4. Surat Ijin Praktek Perawat selanjutnya disebut SIPP adalah bukti tertulis yang diberikan perawat untuk menjalankan praktek perawat
(2).SIPP hanya diberikan kepada perawat yang memiliki pendidikan ahli madya keperawatan atau memiliki pendidikan keperawatan dengan kompetensi yang lebih tinggi.
Pasal 13
Rekomendasi untuk mendapatkan SIK dan/atau SIPP dilakukan melalui penilaian kemampuan keilmuan dan keterampilan bidang keperawatan, kepatuhan terhadap kode etik profesi serta kesanggupan melakukan praktek keperawatan.
Pasal 15
Perawat dalam melaksanakan praktek keperawatan berwenang untuk :
a. melaksanakan asuhan keperawatan meliputi pengkajian, penetapan diagnosa keperawatan, perencanaan, melaksanakan tindakan keperawatan dan evaluasi keperawatan.

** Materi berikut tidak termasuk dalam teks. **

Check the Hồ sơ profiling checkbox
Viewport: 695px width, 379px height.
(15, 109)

b. Tindakan keperawatan sebagaimana dimaksud pada butir a meliputi : intervensi keperawatan, observasi keperawatan, pendidikan dan konseling kesehatan.
c. Dalam melaksanakan asuhan keperawatan sebagaimana dmaksud huruf a dan b harus sesuai dengan standar asuhan keperawatan yang ditetapkan organisasi profesi.

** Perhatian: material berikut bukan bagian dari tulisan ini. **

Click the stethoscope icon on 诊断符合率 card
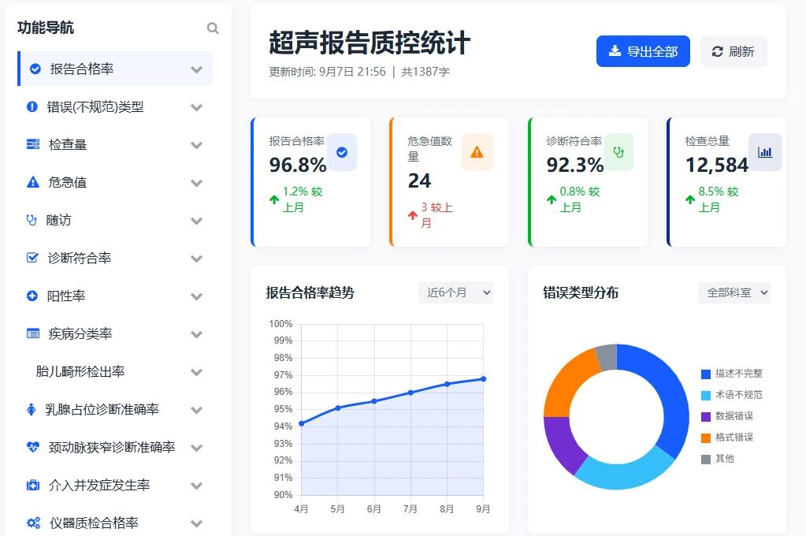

d. Pelayanan tindakan medik hanya dapat dilakukan berdasarkan permintaan tertulis dari dokter (garis bawah saya).
Pengecualian pasal 15 adalah pasal 20;
(1). Dalam keadaan darurat yang mengancam jiwa pasien/perorangan, perawat berwenang untuk melakukan pelayanan kesehatan diluar kewenangan sebagaimana dimaksud dalam Pasal 15.
(2). Pelayanan dalam keadaan darurat sebagaimana dimaksud dalam Ayat (1) ditujukan untuk penyelamatan jiwa.
Pasal 21
(1).Perawat yang menjalankan praktek perorangan harus mencantumkan SIPP di ruang prakteknya. (garis bawah saya).
(2).Perawat yang menjalankan praktek perorangan tidak diperbolehkan memasang papan praktek (garis bawah saya).
Pasal 31
(1). Perawat yang telah mendapatkan SIK aatau SIPP dilarang :
a. menjalankan praktek selain ketentuan yang tercantum dalam izin tersebut.
b. melakukan perbuatan bertentangan dengan standar profesi.
(2). Bagi perawat yang memberikan pertolongan dalam keadaan darurat atau menjalankan tugas di daerah terpencil yang tidak ada tenaga kesehatan lain, dikecualikan dari larangan sebagaimana dimaksud pada Ayat (1) butir a.
Di dalam praktik apabila terjadi pelanggaraan praktik keperawatan, aparat penegak hukum lebih cenderung menggunakan Undang-Undang No. 23 tahun 1992 tentang Kesehatan.